> [THE PROBLEM] Copy, word for word, the lines of the entries below between the one with "1024x576 pixels." and the one with "Click the microphone", inclusive, and leave out everything else.

> [THE DATA]
_ _ _ _ _ _ _

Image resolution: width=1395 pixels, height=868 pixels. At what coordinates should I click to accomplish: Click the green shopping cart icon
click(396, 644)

_ _ _ _ _ _ _

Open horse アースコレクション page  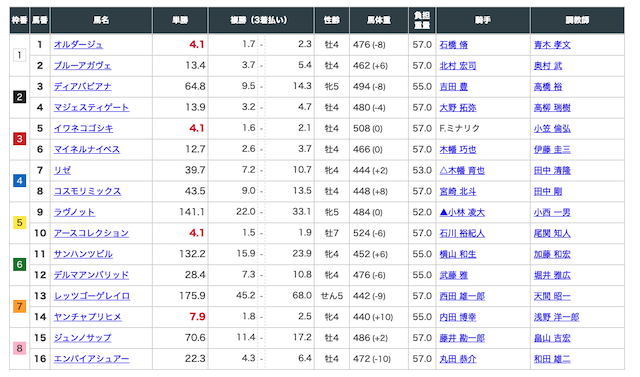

_ _ _ _ _ _ _

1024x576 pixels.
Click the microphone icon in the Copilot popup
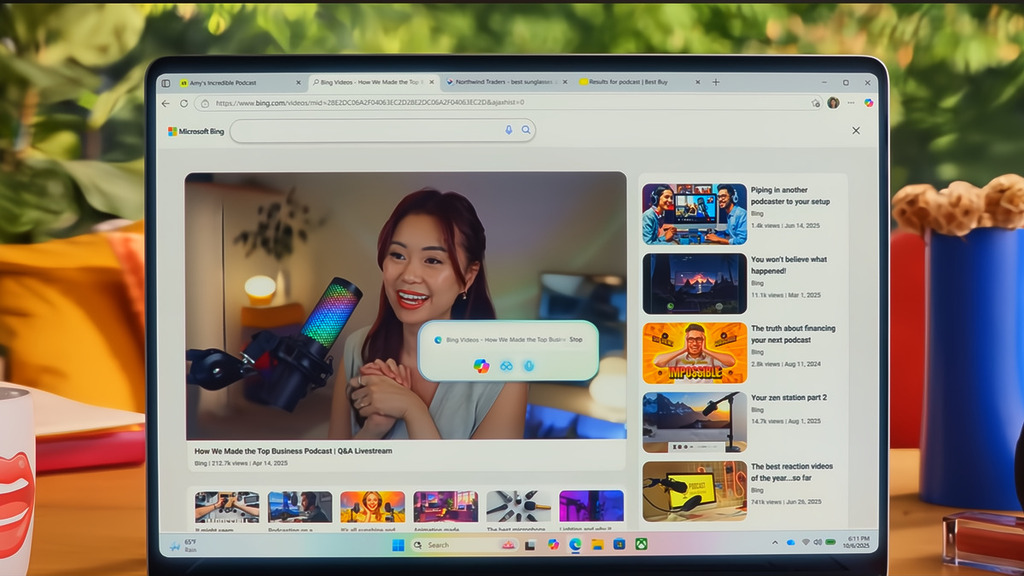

_ _ _ _ _ _ _

> [EXERCISE OUTPUT]
1024x576 pixels.
Click the microphone icon in the Copilot popup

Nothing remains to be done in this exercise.